Antagonist Coactivation of Muscles of Ankle and Thigh in Post-Stroke vs. Healthy Subjects during Sit-to-Stand Task

Abstract

This study aims to analyse the coactivation of antagonist muscles of the thigh and ankle during the sit-to-stand task in post-stroke subjects, specifically during forward and antigravity sub-phases. A group of 18 healthy subjects and another with 18 subjects with a history of stroke participated voluntarily in this study. Bilateral surface electromyography (EMGs) of the soleus, gastrocnemius medialis, tibialis anterior, rectus femoris and biceps femoris muscles were collected synchronously with ground reaction forces (GRF) during the sit-to-stand task.
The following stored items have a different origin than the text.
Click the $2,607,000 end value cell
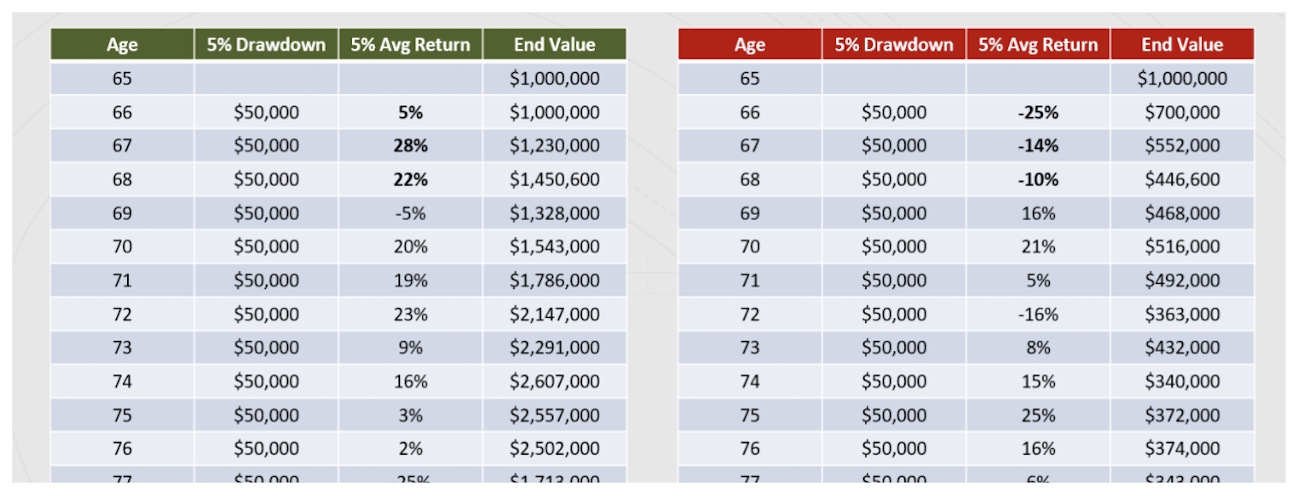Image resolution: width=1300 pixels, height=495 pixels. (x=554, y=381)
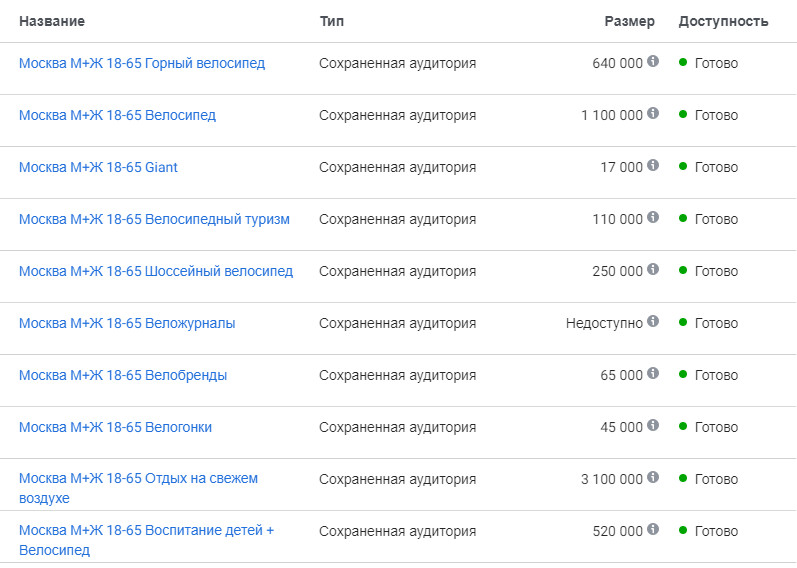Open audience Москва М+Ж 18-65 Горный велосипед
The height and width of the screenshot is (568, 797).
click(x=142, y=63)
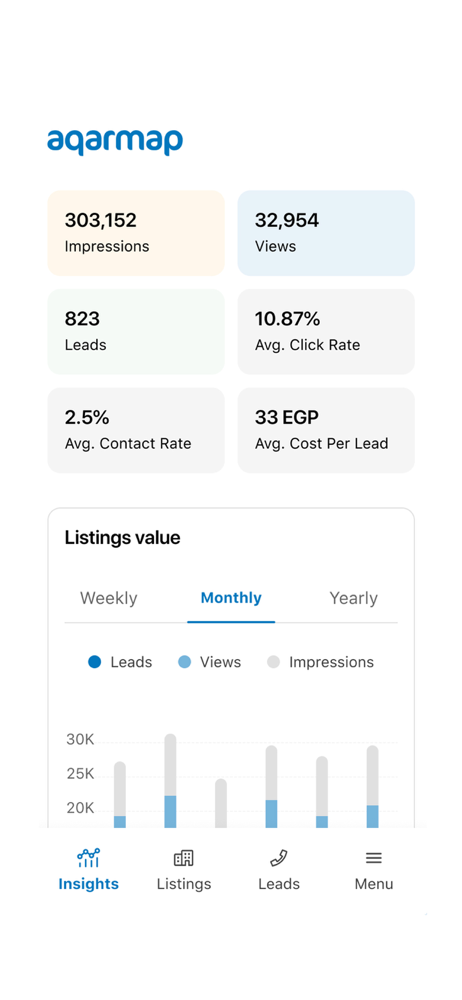Open the 2.5% Avg. Contact Rate card
The image size is (462, 1000).
click(x=136, y=430)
The magnitude of electromyographic (EMG) activity was analysed during forward translation and antigravity sub-phases which were determined through GRF signals. The coactivation was calculated to quantify the degree of antagonist coactivation according to the role of the muscles during the task. Statistically significant values were found between antagonist coactivation on both sub-phases of the sit-to-stand task when comparing healthy and post-stroke subjects (healthy with ipsilesional (IPSI); healthy with contralesional (CONTRA); and healthy with IPSI and with CONTRA limbs) in all muscle pairs analysed (p < 0.01), except on thigh muscles (p > 0.05), in the antigravity sub-phase. When comparing IPSI with CONTRA sides in post-stroke subjects, no statistically significant differences were found. Increased values of antagonist coactivation were observed in post-stroke subjects compared to healthy subjects (both IPSI and CONTRA limb) in the two sub-phases analysed. The forward sub-phase CONTRA limb showed higher antagonist coactivation compared to IPSI, while in the antigravity sub-phase, IPSI antagonist coactivation was higher than in the CONTRA. In conclusion, post-stroke subjects presented an antagonist coactivation more dysfunctional at the ankle joint muscles compared to the thigh segment. So, it seems that the distal segment could express more accurately the central nervous system dysfunction in post-stroke subjects, despite the need for further studies to achieve a better spatiotemporal understanding of the variability on coactivation levels.